**What to do**
Recast the lines below as a JSON list of strings, one string per line and no blank lines, from the line with "Task: Select the Color swatch tool in sidebar" up to and including the line with "click(x=477, y=201)".

[Stored data entries]
- - - - - - -
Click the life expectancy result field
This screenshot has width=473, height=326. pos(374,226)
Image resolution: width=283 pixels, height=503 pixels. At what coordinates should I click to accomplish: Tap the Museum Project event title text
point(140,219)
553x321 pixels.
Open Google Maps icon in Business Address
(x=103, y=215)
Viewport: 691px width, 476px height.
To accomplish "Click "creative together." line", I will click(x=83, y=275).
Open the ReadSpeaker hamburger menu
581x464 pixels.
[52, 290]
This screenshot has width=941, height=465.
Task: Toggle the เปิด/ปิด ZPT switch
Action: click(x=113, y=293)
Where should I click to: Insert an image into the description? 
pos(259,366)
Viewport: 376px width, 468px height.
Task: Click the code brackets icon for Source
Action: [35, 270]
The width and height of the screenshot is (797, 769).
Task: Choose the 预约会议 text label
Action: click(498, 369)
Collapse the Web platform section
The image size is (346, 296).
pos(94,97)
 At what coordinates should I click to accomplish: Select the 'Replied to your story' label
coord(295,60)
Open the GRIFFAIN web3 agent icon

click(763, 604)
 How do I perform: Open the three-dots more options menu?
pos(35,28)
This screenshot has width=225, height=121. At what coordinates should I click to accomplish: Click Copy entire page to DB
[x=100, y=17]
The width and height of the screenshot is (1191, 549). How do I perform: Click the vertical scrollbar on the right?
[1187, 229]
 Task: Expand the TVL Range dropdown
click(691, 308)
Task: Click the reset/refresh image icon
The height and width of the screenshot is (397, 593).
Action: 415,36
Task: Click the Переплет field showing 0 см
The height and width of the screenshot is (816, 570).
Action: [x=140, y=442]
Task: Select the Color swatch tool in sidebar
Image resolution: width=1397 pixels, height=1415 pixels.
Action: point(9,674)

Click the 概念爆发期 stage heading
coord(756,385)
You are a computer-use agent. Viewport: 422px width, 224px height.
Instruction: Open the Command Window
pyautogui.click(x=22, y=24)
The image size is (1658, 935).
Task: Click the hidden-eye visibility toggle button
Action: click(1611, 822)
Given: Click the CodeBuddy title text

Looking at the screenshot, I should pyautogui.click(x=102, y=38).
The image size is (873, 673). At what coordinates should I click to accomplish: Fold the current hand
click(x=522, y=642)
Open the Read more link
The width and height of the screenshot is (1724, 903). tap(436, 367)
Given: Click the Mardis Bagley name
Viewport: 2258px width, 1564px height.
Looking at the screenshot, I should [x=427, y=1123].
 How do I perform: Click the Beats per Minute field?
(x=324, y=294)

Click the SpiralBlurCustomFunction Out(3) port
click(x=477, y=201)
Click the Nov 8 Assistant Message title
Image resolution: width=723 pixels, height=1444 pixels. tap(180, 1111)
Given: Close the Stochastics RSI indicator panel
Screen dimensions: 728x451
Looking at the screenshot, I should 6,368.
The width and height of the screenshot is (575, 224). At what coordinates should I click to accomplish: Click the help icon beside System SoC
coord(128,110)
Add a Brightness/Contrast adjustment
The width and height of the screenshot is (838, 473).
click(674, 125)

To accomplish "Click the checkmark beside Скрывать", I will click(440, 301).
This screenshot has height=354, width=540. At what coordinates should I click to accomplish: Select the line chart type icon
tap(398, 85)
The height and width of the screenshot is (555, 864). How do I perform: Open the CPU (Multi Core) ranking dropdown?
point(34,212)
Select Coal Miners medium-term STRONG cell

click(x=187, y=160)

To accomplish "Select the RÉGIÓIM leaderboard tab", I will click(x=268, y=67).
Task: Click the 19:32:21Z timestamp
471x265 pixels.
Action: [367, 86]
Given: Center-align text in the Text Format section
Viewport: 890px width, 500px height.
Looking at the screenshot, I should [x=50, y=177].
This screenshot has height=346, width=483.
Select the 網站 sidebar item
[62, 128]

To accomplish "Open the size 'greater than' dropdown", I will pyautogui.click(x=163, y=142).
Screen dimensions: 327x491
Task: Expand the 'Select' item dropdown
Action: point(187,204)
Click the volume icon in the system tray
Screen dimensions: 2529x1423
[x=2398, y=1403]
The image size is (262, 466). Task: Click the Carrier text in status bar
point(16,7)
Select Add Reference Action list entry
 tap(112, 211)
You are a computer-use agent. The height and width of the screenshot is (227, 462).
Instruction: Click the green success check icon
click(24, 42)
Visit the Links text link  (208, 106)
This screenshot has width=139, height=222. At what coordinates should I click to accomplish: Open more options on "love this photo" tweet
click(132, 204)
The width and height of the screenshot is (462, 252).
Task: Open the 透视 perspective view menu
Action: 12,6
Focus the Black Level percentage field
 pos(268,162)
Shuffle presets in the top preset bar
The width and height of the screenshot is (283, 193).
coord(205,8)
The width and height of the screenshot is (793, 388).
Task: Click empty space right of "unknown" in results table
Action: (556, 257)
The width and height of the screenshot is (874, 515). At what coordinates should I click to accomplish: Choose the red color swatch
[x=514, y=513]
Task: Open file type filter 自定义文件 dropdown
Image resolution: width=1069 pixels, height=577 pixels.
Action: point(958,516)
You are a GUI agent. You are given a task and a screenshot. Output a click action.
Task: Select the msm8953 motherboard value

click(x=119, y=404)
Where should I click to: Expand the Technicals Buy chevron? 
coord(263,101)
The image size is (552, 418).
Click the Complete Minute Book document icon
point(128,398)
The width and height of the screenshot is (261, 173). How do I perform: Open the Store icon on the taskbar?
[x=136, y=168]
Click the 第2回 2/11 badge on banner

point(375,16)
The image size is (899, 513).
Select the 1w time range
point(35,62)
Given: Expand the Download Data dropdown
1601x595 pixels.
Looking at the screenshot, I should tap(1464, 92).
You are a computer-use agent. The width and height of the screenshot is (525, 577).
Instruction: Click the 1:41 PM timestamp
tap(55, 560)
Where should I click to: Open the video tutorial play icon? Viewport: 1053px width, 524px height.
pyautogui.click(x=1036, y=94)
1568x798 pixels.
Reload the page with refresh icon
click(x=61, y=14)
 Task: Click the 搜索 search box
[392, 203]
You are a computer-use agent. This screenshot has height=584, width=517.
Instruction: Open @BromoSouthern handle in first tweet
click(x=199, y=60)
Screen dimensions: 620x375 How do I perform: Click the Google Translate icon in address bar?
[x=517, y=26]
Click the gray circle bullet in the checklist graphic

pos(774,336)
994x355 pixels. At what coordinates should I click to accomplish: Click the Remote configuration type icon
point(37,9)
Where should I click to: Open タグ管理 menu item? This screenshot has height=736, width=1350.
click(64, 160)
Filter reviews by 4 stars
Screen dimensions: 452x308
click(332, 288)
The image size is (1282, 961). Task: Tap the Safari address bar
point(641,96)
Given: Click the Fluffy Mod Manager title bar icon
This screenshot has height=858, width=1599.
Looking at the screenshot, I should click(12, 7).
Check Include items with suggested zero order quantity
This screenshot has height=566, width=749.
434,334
- - - - - - -
**Written answer**
[
  "Task: Select the Color swatch tool in sidebar",
  "Image resolution: width=1397 pixels, height=1415 pixels.",
  "Action: point(9,674)",
  "Click the 概念爆发期 stage heading",
  "coord(756,385)",
  "You are a computer-use agent. Viewport: 422px width, 224px height.",
  "Instruction: Open the Command Window",
  "pyautogui.click(x=22, y=24)",
  "The image size is (1658, 935).",
  "Task: Click the hidden-eye visibility toggle button",
  "Action: click(1611, 822)",
  "Given: Click the CodeBuddy title text",
  "Looking at the screenshot, I should pyautogui.click(x=102, y=38).",
  "The image size is (873, 673). At what coordinates should I click to accomplish: Fold the current hand",
  "click(x=522, y=642)",
  "Open the Read more link",
  "The width and height of the screenshot is (1724, 903). tap(436, 367)",
  "Given: Click the Mardis Bagley name",
  "Viewport: 2258px width, 1564px height.",
  "Looking at the screenshot, I should [x=427, y=1123].",
  " How do I perform: Click the Beats per Minute field?",
  "(x=324, y=294)",
  "Click the SpiralBlurCustomFunction Out(3) port",
  "click(x=477, y=201)"
]